Even if male math geniuses outnumbered female geniuses 3 to 1, Dr. Hopkins said, it would be reasonable to expect one female math professor for every three male professors at places like Harvard and M.I.T. “But in fact, Harvard just tenured its first female, after 375 years,” said Dr. Hopkins, who, famously, walked out of the room after Mr. Summers made his controversial remarks.
The university women’s report cited research showing that girls’ performance suffers from any suggestion that they do poorly at math. In one experiment, college students with strong math backgrounds and similar abilities were divided into two groups and tested on math. One group was told that men perform better on the test, the other that there was no difference in performance between the sexes. Their results were starkly different: in the group told that men do better, men indeed did much better, with an average score of 25 compared with the women’s 5. In the group told there was no difference, women scored 17 and men 19.
Any suggestion of advantage based on sex affects results, the research shows, even where there is no cultural stereotype.
In an experiment ostensibly testing “contrast sensitivity ability” — a made-up skill — men and women in a group told there was no difference between the sexes in such sensitivity rated their own ability equally. But in a group told that men were better at it, men rated their skills far higher than women did.
Teaching girls about how stereotypes affect performance, the report found, can diminish such effects.

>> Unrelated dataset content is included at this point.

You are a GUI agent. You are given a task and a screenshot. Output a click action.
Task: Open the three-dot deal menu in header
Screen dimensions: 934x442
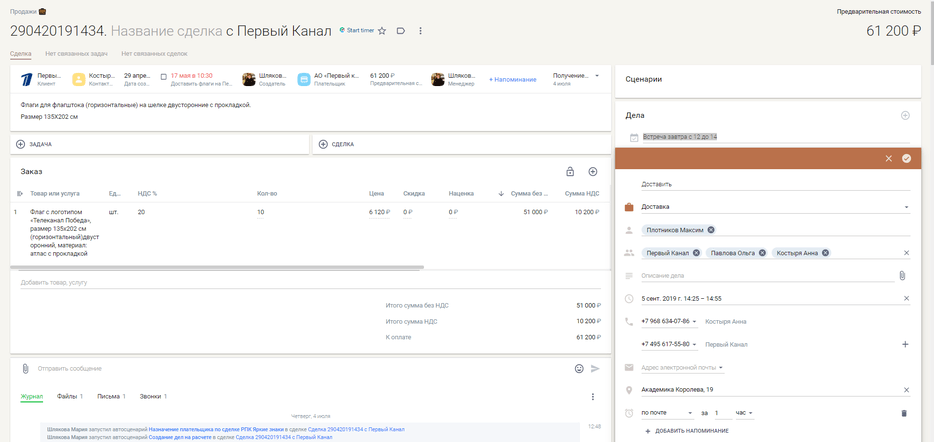(x=420, y=31)
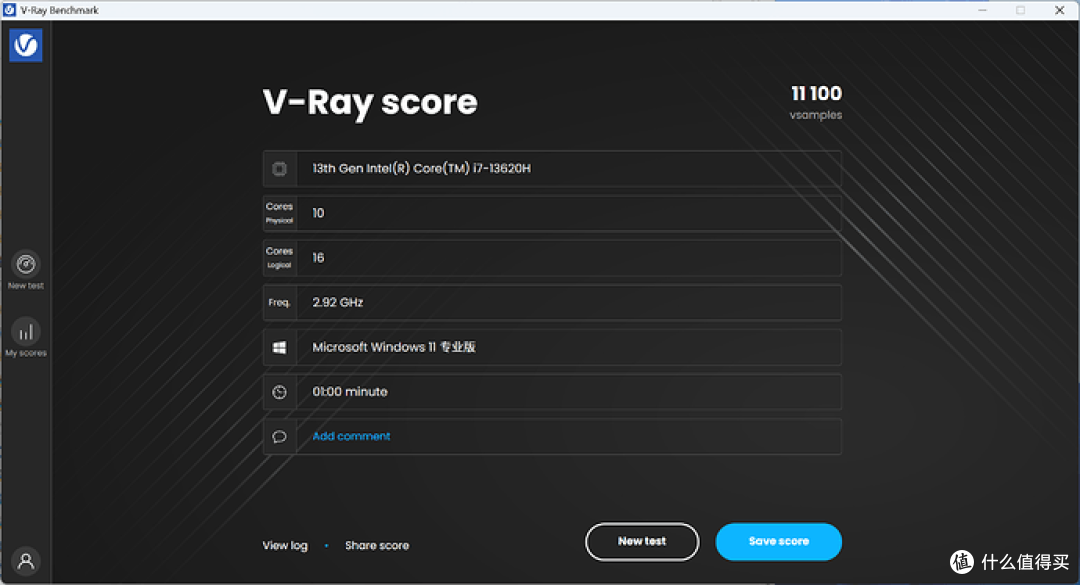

In a separate survey of 1,200 female and minority chemists and chemical engineers by Campos Inc., for the Bayer Corporation, two-thirds cited the persistent stereotype that STEM fields are not for girls or minorities as a leading contributor to their underrepresentation.
Many in the Bayer survey, also being released Monday, said they had been discouraged from going into their field in college, most often by a professor.
“My professors were not that excited to see me in their classes,” said Mae C. Jemison, a chemical engineer and the first African-American female astronaut, who works with Bayer’s science literacy project. “When I would ask a question, they would just look at me like, ‘Why are you asking that?’ But when a white boy down the row would ask the very same question, they’d say ‘astute observation.’ ”
The university women’s report found that girls have less confidence in their math abilities than boys with equivalent achievement levels. Because most people choose careers where they believe they can do well, the report said, girls’ lesser belief in their skills may partly explain why fewer young women go into scientific careers. Both the university women’s report and the Bayer survey stress the need for more female mentors and role models.
But even as women earn a growing share of the doctorates in the STEM fields, the university women’s report found, they do not show up, a decade later, in a proportionate number of tenured faculty positions.